> **Required action**
After finding the line that holds "The height and" below, set down that line and the rest through the final one exactly, leaving the pictures out.

> **Data for processing**
────────────────
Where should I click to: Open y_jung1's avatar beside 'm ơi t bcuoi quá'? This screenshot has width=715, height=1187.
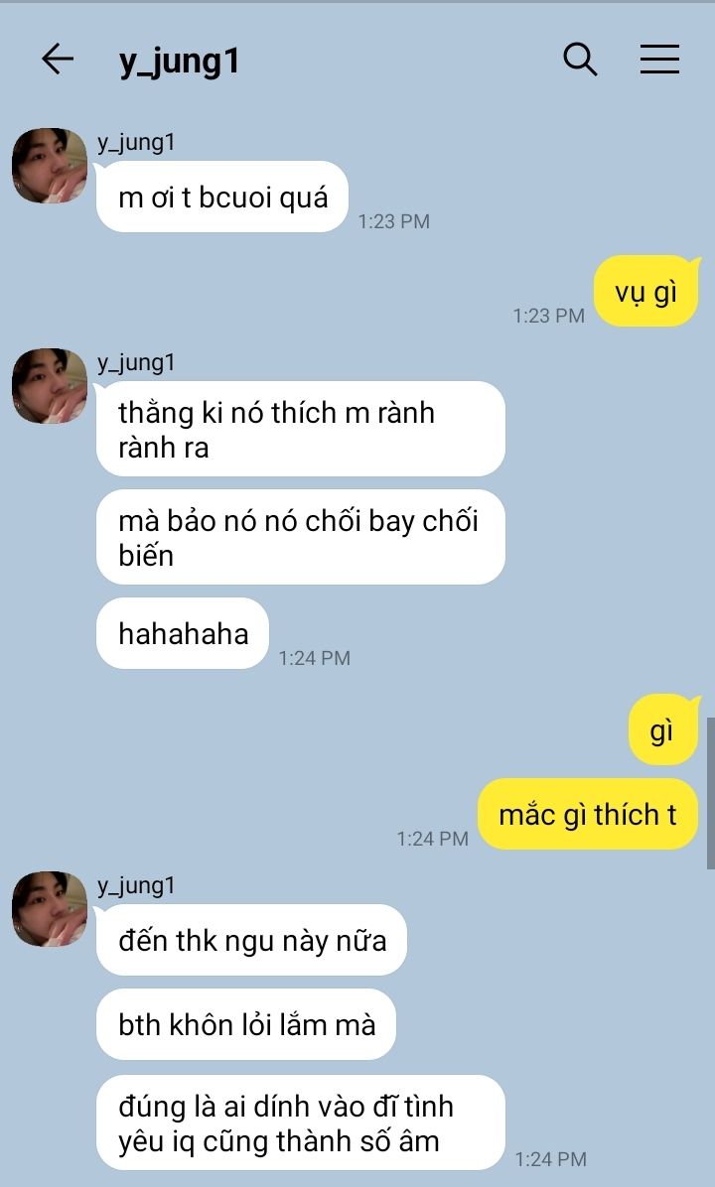50,166
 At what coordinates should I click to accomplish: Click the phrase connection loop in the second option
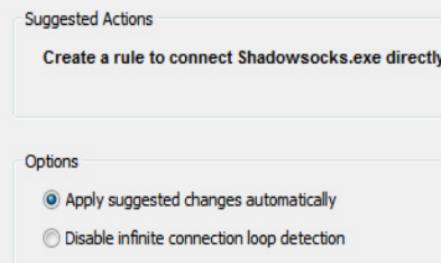222,238
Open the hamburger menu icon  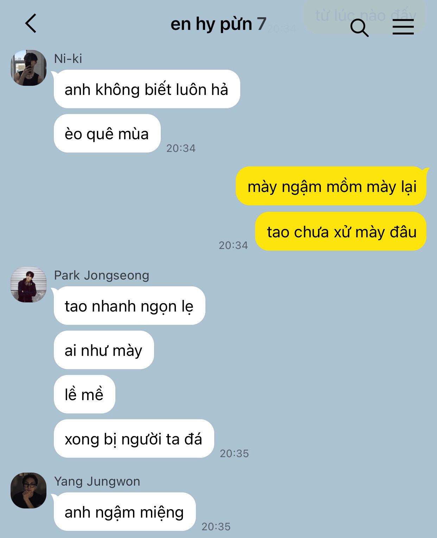pyautogui.click(x=403, y=27)
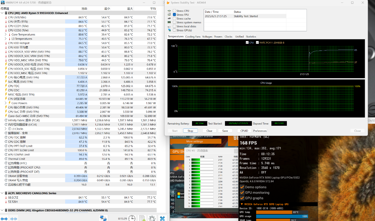Click the clock reset-timer icon in HWiNFO
The image size is (375, 221).
132,218
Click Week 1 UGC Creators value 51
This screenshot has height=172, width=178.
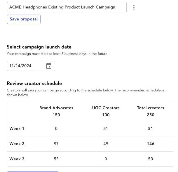[106, 128]
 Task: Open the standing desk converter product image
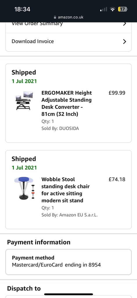(24, 100)
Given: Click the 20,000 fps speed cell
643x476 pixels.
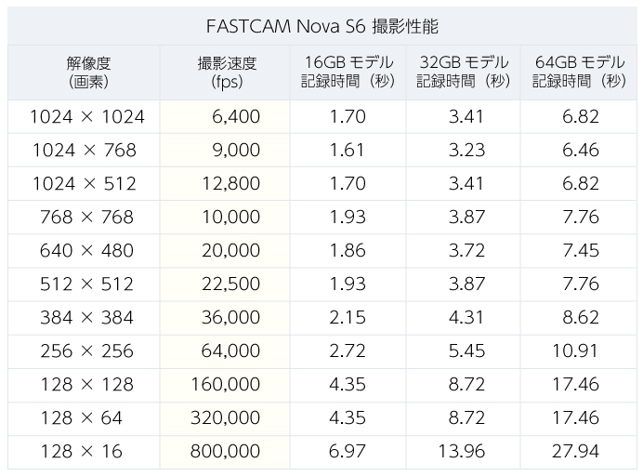Looking at the screenshot, I should pos(225,251).
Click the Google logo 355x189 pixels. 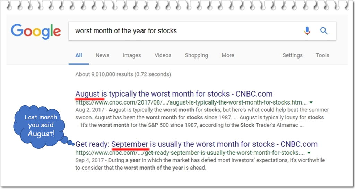tap(36, 31)
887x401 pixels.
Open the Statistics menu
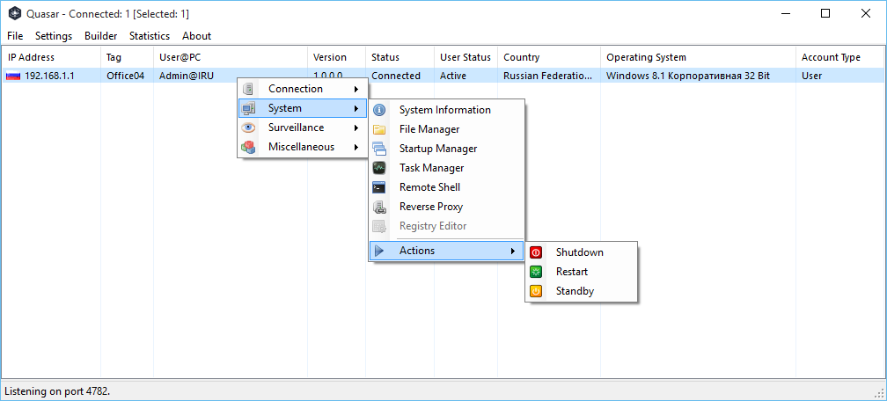(x=150, y=36)
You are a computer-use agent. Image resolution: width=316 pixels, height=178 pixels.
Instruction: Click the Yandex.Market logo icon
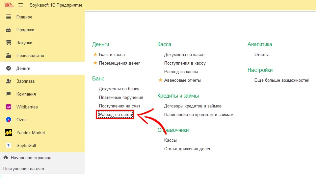[9, 133]
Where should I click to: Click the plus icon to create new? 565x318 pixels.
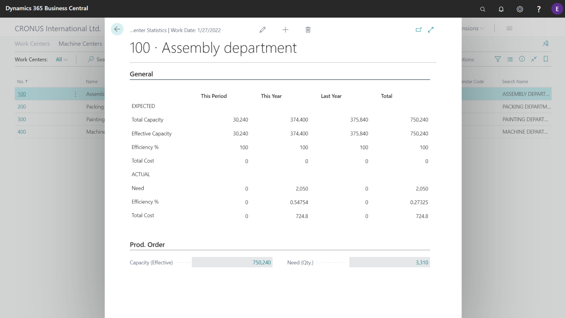coord(285,30)
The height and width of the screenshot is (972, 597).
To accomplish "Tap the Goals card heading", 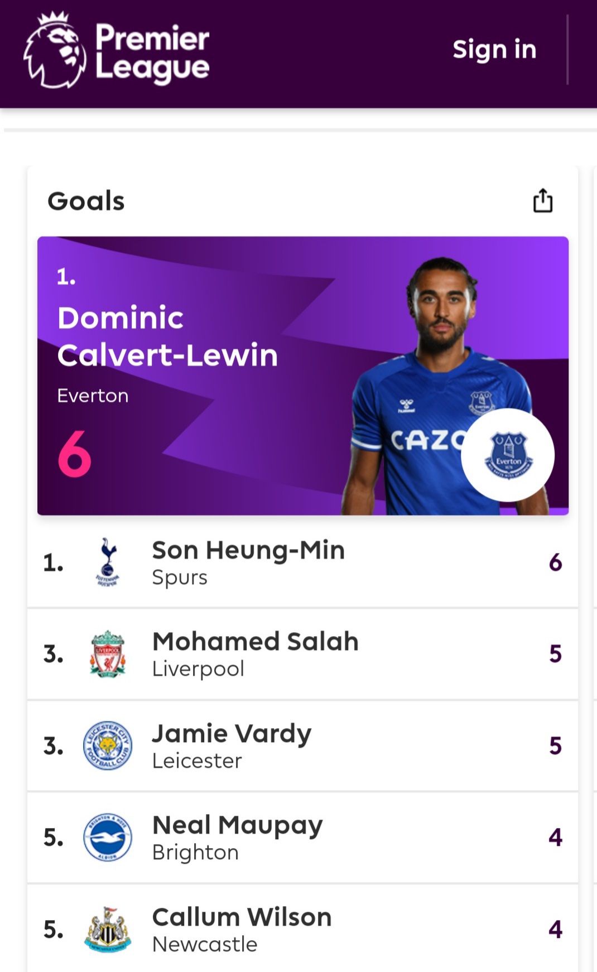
────────────────
> **Task solution**
The height and width of the screenshot is (972, 597).
To accomplish "Tap the Goals card heading", 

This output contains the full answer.